Cutting through the canvas membrane completely transforms painting's physical and symbolic form. Fontana's contemporary critics frequently interpreted this process as a violent and destructive act, or as a gibe at the gesturalism of post-painterly abstraction, but the Argentine-Italian artist defended his work as a creative exploration of intangible phenomena. His holes and slashes were not an attack on art, but were instead the opening of a door into new realms of artistic discovery. In 1954 Fontana argued that, 'Sculpture and painting are both things of the past... We need a new form. Art that's movement. Art within space' (Fontana, quoted in A. White, 'Lucio Fontana: Between Utopia and Kitsch', Grey Room, no. 5, Autumn, 2001, p. 56).
Fontana's desire to invade space with dynamic movement recalls Italian pre-war attempts to depict movement through painting. His radical cutting gesture may be seen as a radical progression upon one of the first Futurist manifesto's proud declarations: 'The gesture which we would reproduce on canvas shall no longer be a fixed moment in universal dynamism. It will be dynamic sensation itself' (U. Boccioni et al., 'Futurist Painting: Technical Manifesto', 1910 reproduced in C. Harrison and P. Wood (ed.), Art in Theory 1900-1990, Cambridge, 1993,p. 150). But instead of creating a representation of dynamic movement through time and space, Fontana enacted it, leaving the slash mark and the hole as its trace. In that simple action, he opened up the redundant surface of the canvas to a realm of new possibilities. Even though the fabric stands as the material evidence of the opening up of space, it is almost incidental, and is arguably secondary to the space itself. The definition of Concetto spaziale, Attesa therefore lies outside the painting's appearance - it is the physical gesture of cutting that is the 'spatial concept', not the cut itself. In this way, Fontana disregarded conventional production techniques to establish a radically new visual language that introduced the concept of immateriality in art. Explaining his ambition to go beyond the apparent certainty of tangible substances, the artist stated: 'As a painter, while working on one of my perforated canvases, I do not want to make a painting: I want to open up space, create a new dimension for art, tie in with the cosmos as it endlessly expands beyond the confining plane of the picture' (Fontana, quoted in J. van der Marck and E. Crispolti, La Connaissance, Brussels 1974, p. 7).

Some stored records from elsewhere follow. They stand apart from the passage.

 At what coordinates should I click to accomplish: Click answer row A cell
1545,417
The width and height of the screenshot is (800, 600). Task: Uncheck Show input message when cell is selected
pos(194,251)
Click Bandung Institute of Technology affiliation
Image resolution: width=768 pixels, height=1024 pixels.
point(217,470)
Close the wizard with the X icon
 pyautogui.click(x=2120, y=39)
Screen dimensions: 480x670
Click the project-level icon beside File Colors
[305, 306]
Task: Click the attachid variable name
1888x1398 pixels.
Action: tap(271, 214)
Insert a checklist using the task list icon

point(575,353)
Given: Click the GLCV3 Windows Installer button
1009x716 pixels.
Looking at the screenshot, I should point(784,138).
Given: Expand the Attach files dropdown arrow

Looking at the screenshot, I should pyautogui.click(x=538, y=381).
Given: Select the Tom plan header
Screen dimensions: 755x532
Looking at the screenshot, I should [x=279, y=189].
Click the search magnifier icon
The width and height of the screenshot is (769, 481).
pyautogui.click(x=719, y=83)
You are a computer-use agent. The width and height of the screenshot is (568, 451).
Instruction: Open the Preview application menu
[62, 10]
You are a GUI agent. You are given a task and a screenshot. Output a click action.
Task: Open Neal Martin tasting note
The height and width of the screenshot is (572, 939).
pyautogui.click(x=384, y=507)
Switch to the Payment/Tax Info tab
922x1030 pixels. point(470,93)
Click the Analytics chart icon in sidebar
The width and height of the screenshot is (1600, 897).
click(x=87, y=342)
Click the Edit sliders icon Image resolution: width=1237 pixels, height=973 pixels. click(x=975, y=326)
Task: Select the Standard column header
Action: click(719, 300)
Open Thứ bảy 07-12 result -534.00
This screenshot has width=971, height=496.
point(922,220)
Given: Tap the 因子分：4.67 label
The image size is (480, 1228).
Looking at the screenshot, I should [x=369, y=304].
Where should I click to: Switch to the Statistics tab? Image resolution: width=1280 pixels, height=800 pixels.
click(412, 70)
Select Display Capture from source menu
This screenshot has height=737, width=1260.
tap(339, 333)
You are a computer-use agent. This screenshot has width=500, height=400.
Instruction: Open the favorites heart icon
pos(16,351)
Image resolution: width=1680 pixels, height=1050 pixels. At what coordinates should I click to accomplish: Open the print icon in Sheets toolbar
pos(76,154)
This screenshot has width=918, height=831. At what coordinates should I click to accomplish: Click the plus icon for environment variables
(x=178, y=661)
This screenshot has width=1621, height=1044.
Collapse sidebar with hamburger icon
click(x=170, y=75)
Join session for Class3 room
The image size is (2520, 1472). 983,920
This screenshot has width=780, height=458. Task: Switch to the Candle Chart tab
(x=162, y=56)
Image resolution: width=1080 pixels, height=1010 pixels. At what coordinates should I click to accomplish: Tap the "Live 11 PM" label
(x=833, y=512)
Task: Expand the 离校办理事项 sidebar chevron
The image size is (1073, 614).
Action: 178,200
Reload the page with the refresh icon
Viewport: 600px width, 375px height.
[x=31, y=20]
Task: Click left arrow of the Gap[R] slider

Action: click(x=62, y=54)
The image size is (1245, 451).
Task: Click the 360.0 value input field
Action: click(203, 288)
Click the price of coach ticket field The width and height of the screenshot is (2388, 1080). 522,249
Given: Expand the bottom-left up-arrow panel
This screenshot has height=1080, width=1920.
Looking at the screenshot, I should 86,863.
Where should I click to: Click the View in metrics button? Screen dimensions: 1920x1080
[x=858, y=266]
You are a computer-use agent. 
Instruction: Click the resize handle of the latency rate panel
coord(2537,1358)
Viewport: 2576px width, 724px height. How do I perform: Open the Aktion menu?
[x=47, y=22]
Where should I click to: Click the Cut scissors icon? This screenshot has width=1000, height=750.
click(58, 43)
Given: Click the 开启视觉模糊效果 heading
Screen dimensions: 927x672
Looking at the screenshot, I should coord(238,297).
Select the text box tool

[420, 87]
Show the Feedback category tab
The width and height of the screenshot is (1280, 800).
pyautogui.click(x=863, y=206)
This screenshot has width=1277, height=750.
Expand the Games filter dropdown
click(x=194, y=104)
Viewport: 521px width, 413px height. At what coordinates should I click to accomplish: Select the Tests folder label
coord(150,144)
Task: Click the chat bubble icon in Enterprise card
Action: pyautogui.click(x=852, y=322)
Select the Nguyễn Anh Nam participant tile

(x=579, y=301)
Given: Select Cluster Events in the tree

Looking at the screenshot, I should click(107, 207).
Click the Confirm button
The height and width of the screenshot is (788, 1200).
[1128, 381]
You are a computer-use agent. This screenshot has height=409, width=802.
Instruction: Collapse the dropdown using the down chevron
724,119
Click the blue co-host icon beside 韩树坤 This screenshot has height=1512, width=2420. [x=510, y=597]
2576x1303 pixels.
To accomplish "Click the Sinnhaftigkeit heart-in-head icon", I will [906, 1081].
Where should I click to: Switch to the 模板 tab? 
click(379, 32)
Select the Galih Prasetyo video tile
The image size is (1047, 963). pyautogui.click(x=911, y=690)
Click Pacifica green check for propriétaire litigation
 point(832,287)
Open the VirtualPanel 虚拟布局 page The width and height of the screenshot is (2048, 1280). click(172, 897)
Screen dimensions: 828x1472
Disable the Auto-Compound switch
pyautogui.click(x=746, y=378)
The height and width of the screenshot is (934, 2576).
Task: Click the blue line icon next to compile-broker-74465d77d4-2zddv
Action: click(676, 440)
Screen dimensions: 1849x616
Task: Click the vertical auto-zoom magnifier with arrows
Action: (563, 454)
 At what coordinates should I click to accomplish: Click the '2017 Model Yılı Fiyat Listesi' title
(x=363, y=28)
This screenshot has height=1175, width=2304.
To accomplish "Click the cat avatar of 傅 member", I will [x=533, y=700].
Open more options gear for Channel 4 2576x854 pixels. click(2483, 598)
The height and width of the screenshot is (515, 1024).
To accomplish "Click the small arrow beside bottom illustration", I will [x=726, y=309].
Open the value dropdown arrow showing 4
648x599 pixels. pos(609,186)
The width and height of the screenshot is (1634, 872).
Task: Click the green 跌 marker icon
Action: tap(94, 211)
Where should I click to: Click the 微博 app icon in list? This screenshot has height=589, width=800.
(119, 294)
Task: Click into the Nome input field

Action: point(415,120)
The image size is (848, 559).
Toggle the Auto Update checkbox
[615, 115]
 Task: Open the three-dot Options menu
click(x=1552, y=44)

The sharp, vertical incision to Concetto spaziale, Attesa shouts from the canvas like an exclamation mark as a definitive and iconographic image of Fontana's Spatialist theories. The importance of the gesture lies in its expression of the enveloping abyss and its ability to lend form to the invisible. The cut, as a testimony to Fontana's physical action, is likewise an assertion of his active place in the world, however insignificant it might seem in the vastness of the universe. With a single knife strike, he has explored the conundrum that to represent 'Nothing', we must either imagine it or conceive it, therefore bringing about an awareness of being. Just as Fontana has converted a seemingly destructive act into one of creation, so too has he proved that contemplation of nothingness can provide a great wellspring of artistic inspiration.